### Sayfa metni
================================

Osmanlı Kültürünün Ender Koleksiyonu
Topkapı Sarayı’nda düzenlenen ‘Topkapı Sarayı’nda Zaman ve Sanat’ programında konuşan Emine Erdoğan, sarayın Osmanlı kültürüne, sanatına ve manevi kimliğine ışık tutan ender koleksiyonlarıyla benzersiz bir yer olduğunu söyledi. Müzenin son derece titiz bir çalışmanın ürünü olduğunu ifade eden Erdoğan, “Bugün zamanı ölçmeyi zarif bir sanata dönüştüren medeniyetimizin zevkiselimine ve hayat felsefesine şahit olacağımız bir yolculuğa çıkıyoruz. Eminim ki bu müze, yurt içinden ve dünyanın dört bir yanından gelen tarih meraklıları ve sanatseverler için güçlü bir cazibe merkezi olacaktır” diye konuştu.

Milli Saraylar’a Teşekkür
Milli Saraylar Başkanı Yasin Yıldız’ın şahsında başkanlığın tüm mensuplarını tebrik eden Emine Erdoğan, emeği geçen herkese şükranlarını sundu. Her müzenin bir medeniyet vitrini olduğunu belirten Erdoğan, “Müzeler, bize kim olduğumuzu, nereden geldiğimizi, uzun tarihsel yolculuğumuz içindeki yerimizi anlatır. Hayata ve dünyaya doğru bir perspektiften bakmamıza imkan verir. Kimi zaman bir antik dönem mozaiği, kimi zaman sedef kakmalı ahşap bir yazı masası, kimi zamansa asırlara meydan okumuş bir el yazması, insanlığın büyük hikayesinin satırları olur” ifadelerini kullandı.

================================

### Çıkarılan kayıtlar

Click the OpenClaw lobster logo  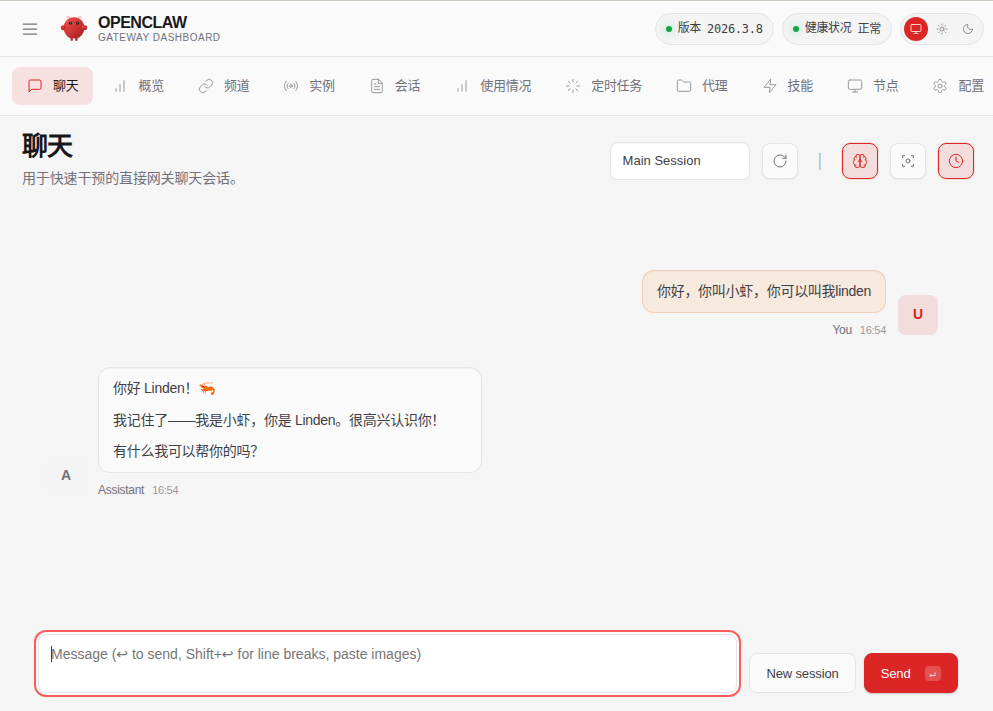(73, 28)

================================

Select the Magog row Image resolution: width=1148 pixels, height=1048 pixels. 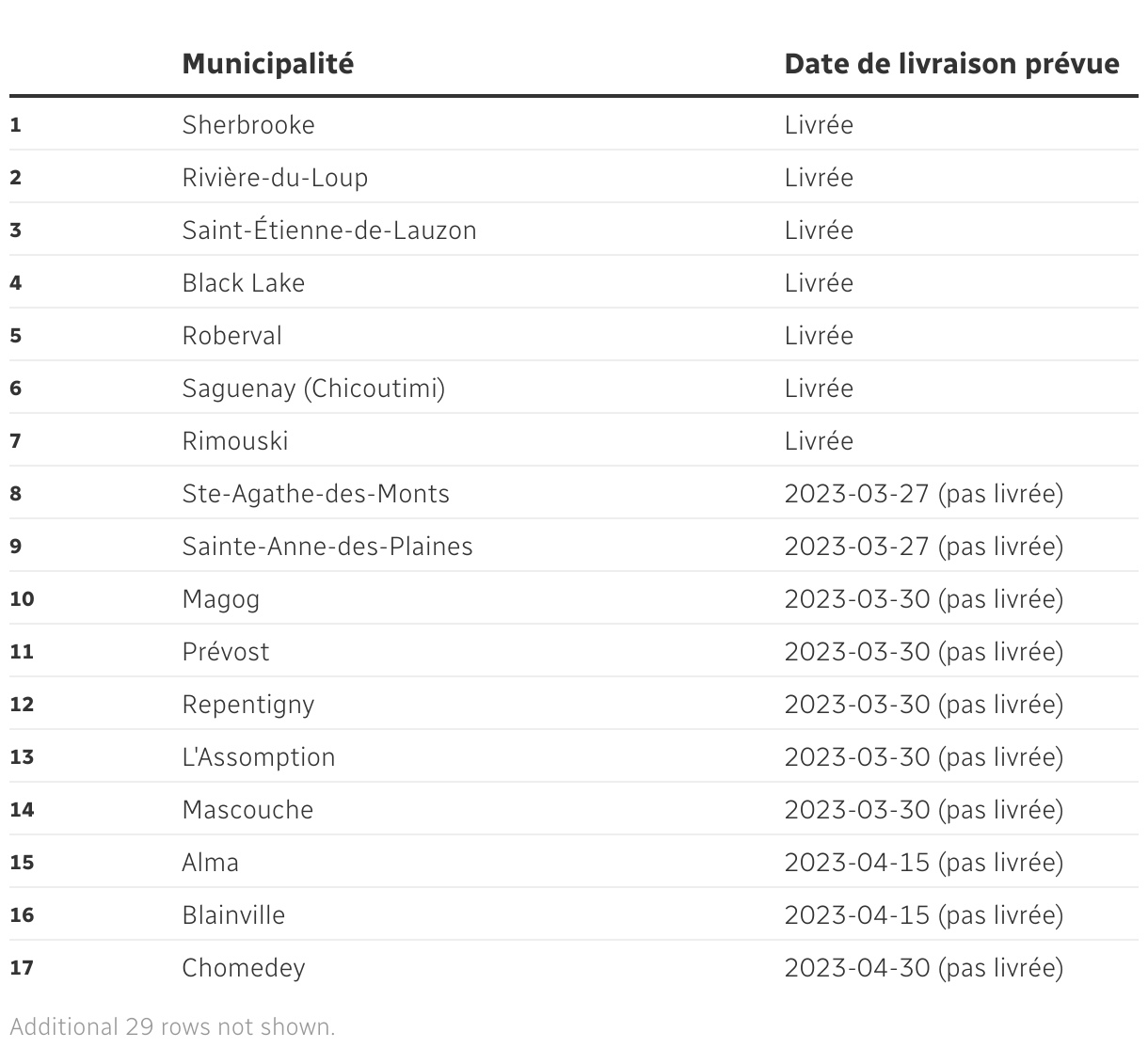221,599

================================

### Yapmanız gereken
Emine Erdoğan'ın Topkapı Sarayı'ndaki konuşmasını aktaran metni, son cümlesinden sonra gelecek bölümle devam ettirin.

### Sorunun cevabı
Müzeler Kamu Diplomasisinin Merkezi
Emine Erdoğan, müzelerin aynı zamanda birer kamu diplomasisi merkezi ve ülkelerin yumuşak gücünün sembol mekânları olduğuna dikkat çekerek, Türkiye’nin doğusundan batısına birçok medeniyetin izlerini taşıyan topraklar üzerinde bulunduğunu söyledi.
Müzecilik Anlayışında Büyük Değişim
Erdoğan, son yıllarda müzecilik anlayışında büyük bir değişim yaşandığını vurgulayarak, “Müzeler yaşayan mekânlar haline geldi, ziyaretçi sayıları arttı. Bu da bize tarihimizi ve kültürel mirasımızı dünyaya çok daha iyi tanıtabilmemiz için önemli bir fırsat tanıyor. İşte burada sergilenen eserler de bu mirasın ihtişamını gözler önüne seren örneklerden biridir” dedi.

Dünyada Eşi Benzeri Olmayan Parçalar
‘Şunu büyük bir mutlulukla ifade ediyorum ki Topkapı Sarayı Saat Koleksiyonu, dünya saatçilik tarihinin en değerli hazinelerinden biri olarak değerlendiriliyor’ diyen Erdoğan, “Yaklaşık 380 eserin içinde dünyada eşi benzeri olmayan parçalar var. Hanedan mensuplarının saatleri, diplomatik hediyeleşmeyle gelen saatler ve saray atölyelerinin üretimleri, koleksiyona oldukça seçkin bir hüviyet kazandırıyor. Her bir parçada sanatın zarafetiyle, zanaatın maharetinin eşsiz buluşmasını müşahede ediyoruz. Saatçilik geleneğimizin ve dönemin ince el sanatlarının izini sürüyoruz. Osmanlı kuyumculuğunun ve süsleme sanatlarının birleştiği saat kasalarının güzelliği, insanı gerçekten de kendine hayran bırakıyor. Bu miras, dünyanın en prestijli müzelerinde bile rastlanmayacak bir niteliktedir” ifadelerini kullandı.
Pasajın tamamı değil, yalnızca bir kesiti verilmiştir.